Towards understanding glasses with graph neural networks

Under a microscope, a pane of window glass doesn’t look like a collection of orderly molecules, as a crystal would, but rather a jumble with no discernable structure. Glass is made by starting with a glowing mixture of high-temperature melted sand and minerals. Once cooled, its viscosity (a measure of the friction in the fluid) increases a trillion-fold, and it becomes a solid, resisting tension from stretching or pulling. Yet the molecules in the glass remain in a seemingly disordered state, much like the original molten liquid – almost as though the disordered liquid state had been flash-frozen in place. The glass transition, then, first appears to be a dramatic arrest in the movement of the glass molecules. Whether this process corresponds to a structural phase transition (as in water freezing, or the superconducting transition) is a major open question in the field.
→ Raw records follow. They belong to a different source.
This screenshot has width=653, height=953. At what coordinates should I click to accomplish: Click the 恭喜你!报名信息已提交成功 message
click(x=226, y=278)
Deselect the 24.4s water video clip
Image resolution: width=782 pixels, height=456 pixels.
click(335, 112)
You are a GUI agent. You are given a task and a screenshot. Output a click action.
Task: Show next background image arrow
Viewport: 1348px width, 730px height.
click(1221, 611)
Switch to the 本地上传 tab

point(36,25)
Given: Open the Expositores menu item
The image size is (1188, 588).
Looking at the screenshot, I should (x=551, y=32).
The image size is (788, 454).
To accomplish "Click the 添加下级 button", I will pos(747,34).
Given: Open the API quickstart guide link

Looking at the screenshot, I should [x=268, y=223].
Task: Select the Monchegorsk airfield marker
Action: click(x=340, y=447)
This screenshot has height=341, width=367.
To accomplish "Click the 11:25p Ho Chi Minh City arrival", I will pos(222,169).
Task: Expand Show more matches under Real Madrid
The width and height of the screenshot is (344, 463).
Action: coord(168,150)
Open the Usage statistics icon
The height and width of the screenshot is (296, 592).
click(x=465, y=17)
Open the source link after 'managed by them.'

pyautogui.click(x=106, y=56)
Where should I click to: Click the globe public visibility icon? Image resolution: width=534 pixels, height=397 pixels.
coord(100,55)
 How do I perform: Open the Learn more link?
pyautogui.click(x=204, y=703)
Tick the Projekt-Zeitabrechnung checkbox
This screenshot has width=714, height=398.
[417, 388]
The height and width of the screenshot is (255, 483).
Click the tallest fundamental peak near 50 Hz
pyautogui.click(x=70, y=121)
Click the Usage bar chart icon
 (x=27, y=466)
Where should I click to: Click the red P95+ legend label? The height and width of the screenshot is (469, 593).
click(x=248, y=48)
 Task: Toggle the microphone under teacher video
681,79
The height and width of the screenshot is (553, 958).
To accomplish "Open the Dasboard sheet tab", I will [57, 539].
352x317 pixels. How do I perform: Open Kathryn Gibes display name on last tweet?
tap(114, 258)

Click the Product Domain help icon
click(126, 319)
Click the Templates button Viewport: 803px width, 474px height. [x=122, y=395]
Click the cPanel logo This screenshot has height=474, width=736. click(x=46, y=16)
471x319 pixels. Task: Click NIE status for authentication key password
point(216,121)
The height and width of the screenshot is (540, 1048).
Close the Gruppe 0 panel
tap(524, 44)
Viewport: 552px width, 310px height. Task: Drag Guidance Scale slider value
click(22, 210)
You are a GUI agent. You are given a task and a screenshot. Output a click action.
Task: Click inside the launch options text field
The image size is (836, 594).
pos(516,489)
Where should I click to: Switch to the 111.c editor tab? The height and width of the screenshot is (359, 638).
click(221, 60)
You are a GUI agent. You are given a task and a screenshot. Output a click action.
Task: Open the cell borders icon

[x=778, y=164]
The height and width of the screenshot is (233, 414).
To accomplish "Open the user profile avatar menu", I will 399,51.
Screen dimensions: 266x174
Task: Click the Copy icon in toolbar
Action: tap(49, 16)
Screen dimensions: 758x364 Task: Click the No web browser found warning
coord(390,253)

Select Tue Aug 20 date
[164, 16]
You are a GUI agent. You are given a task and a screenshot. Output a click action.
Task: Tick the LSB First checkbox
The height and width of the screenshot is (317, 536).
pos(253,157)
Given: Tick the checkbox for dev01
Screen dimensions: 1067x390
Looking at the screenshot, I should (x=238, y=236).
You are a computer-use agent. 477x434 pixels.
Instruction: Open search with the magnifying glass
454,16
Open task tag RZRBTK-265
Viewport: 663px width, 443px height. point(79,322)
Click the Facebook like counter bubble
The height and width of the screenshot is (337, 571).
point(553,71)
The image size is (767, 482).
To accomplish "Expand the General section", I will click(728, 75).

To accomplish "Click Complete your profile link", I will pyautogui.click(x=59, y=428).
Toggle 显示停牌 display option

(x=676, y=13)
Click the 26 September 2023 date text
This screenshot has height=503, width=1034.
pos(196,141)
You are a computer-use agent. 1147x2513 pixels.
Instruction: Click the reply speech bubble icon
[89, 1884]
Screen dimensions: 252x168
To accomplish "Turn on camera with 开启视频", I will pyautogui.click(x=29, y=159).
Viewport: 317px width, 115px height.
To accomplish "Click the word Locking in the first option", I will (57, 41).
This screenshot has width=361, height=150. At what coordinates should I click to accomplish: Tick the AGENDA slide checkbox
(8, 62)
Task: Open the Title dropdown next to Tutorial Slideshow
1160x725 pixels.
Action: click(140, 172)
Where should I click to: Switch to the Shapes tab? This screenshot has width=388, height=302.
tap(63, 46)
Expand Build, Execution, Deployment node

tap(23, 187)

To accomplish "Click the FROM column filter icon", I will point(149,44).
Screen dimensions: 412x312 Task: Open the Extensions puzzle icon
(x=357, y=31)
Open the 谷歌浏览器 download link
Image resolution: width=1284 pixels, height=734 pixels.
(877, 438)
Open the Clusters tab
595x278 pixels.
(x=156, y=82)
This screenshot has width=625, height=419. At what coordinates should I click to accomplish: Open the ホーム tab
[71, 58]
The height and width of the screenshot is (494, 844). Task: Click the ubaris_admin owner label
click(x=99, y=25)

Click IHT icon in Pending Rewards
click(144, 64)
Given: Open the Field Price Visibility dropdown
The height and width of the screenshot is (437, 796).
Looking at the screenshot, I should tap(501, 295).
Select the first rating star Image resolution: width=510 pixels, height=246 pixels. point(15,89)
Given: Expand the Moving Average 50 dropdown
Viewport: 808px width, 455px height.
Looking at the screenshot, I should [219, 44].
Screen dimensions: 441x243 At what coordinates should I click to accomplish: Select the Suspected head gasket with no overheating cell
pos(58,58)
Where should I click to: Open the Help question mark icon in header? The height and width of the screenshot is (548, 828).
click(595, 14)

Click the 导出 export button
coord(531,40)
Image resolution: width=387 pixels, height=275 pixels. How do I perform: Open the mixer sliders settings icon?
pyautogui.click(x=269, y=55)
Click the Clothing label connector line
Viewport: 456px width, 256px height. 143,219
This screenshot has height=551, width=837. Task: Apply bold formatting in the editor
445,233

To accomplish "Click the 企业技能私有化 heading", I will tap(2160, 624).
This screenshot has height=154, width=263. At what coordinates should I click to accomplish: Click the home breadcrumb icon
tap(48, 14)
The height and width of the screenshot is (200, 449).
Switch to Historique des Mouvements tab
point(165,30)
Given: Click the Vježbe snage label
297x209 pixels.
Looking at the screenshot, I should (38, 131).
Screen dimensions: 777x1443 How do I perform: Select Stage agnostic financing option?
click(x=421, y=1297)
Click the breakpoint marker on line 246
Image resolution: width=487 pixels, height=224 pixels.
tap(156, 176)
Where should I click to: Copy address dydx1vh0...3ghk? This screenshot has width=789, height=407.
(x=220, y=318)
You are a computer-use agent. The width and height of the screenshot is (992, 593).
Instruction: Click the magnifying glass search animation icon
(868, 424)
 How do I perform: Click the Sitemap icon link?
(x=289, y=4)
Understanding the nature of the dynamics of glass is fundamental to understanding how the atomic-scale properties define the visible features of many solid materials.  In the words of the recently deceased Nobel Prize laureate Philip W. Anderson, whose pioneering work shaped the field of solid-state physics:

The deepest and most interesting unsolved problem in solid state theory is probably the theory of the nature of glass and the glass transition.

Philip W. Anderson

Figure 1: A liquid, when cooled too quickly past its crystallization point, turns into a supercooled liquid which, upon further cooling, turns into a disordered, amorphous glass. If cooled slowly enough, it may instead transform into an ordered crystal.
Figure 1: A liquid, when cooled too quickly past its crystallisation point, turns into a supercooled liquid which, upon further cooling, turns into a disordered, amorphous glass. If cooled slowly enough, it may instead transform into an ordered crystal.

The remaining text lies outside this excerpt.